UN audit finds weakness in peacekeepers' IT

Network traffic and data in the United Nations peacekeeping logistics system were not secure in 2008, according to an internal report.

The report, by the UN Office of Internal Oversight Services (OIOS), criticised security in the Galileo Inventory Management System, an in-house automated application that manages $2bn (£1.4bn) worth of UN-owned equipment per year. Typically, such peacekeeping equipment includes arms, medical, and aid supplies.

The report, entitled Audit of the Galileo System at the United Nations Logisitics Base in Brindisi, Italyfound network protocols were "not secure", data-integrity controls were not validated, and there was no officer responsible for information security at the base.

Last year the Galileo application was used, at the UN headquarters in New York and the UN Logistics Base in Italy (UNLB), to co-ordinate logistics for 16 peacekeeping missions and six special political missions.

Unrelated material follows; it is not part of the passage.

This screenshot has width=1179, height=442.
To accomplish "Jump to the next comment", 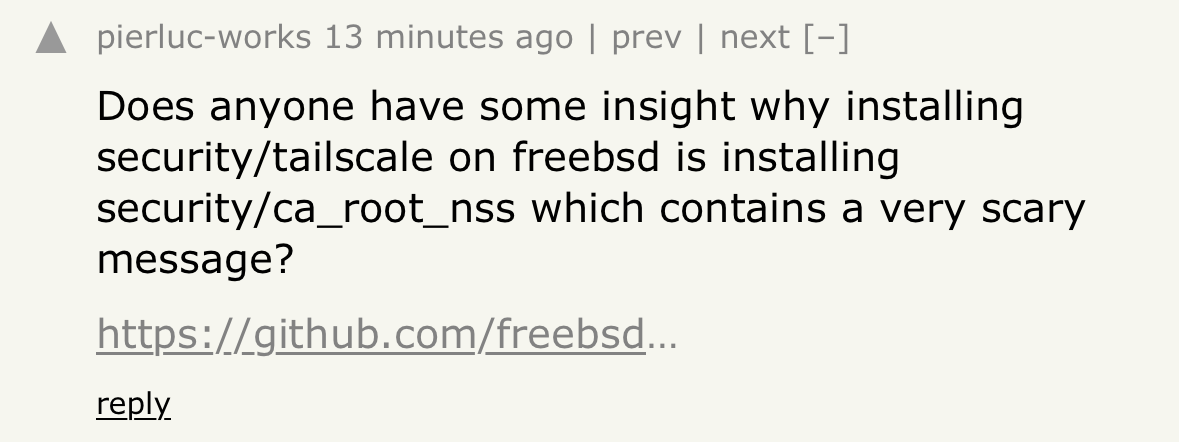I will (755, 38).
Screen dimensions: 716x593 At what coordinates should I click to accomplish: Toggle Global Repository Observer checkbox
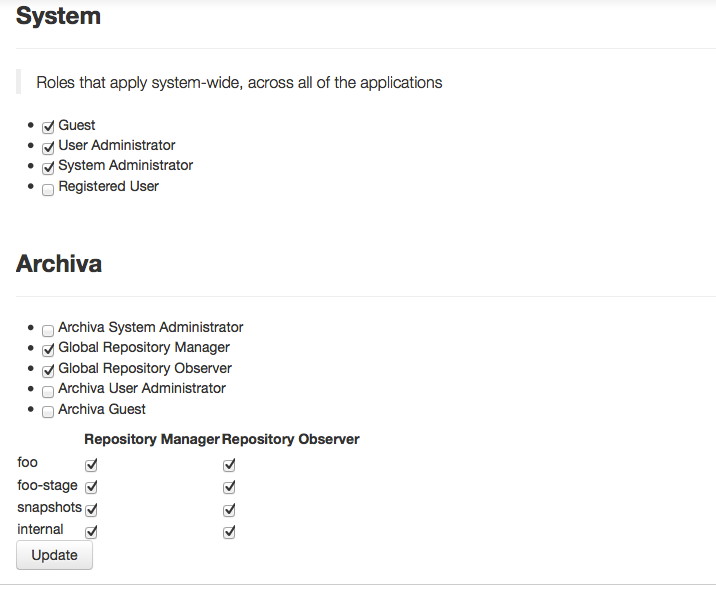pyautogui.click(x=48, y=370)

The report, dated July 2008, found that traffic flowing over the network was in clear text rather than being encrypted, and that the protocol used was http, which the OIOS described as "insecure" due to the potential interception of wireless communications signals.

"The confidentiality and integrity of the data transmitted over the network can be easily breached," the report's authors said. "In particular, user identification and passwords entered in by users whilst logging on to the application can be easily intercepted by any individual with moderate computer expertise and can be used to access the application without authorisation."

A recommendation that the protocol should be switched to https (hyper-text-transfer-protocol over secure socket layer) was rejected by UNLB in July 2008 on the grounds that the "austere" locations peace-keeping missions find themselves in need low-bandwidth, high latency satellite links. Https "may seriously affect performance" of these links, said the UN Department of Field Support.

There were also no procedures in place monitoring whether communications had been hacked, said the report. The integrity, accuracy and reliability of Galileo communications were called into doubt, as these were not checked, exposing "sensitive data to the risks of inaccuracy, incompleteness, misuse and unauthorised access", the report's authors wrote.

According to the report, the lack of an officer in charge of IT security at UNLB meant no-one was overseeing IT security risk management there, with no-one monitoring IT security threat updates or advisories.

"Security breaches or vulnerabilities may not be routinely investigated and remedial action promptly taken," the report stated.

In addition, the disaster-recovery facilities at UNLB were located on the same campus as the Galileo hosting facilities, meaning that "a disaster affecting the UNLB campus will also affect the continuity location", while there was no written business continuity plan.

The UNLB accepted in July 2008 that a person needed to be put in charge of IT security at the base, that data integrity and audit logs should be checked, that the Galileo disaster-recovery site should not be on the same campus as the hosting facility, and that a business continuity plan should be put in place.

The UN and OIOS had not responded to a request for comment at the time of writing.

The report was first posted on the US UN mission site. It was then posted on whistleblower site Wikileaks on Monday.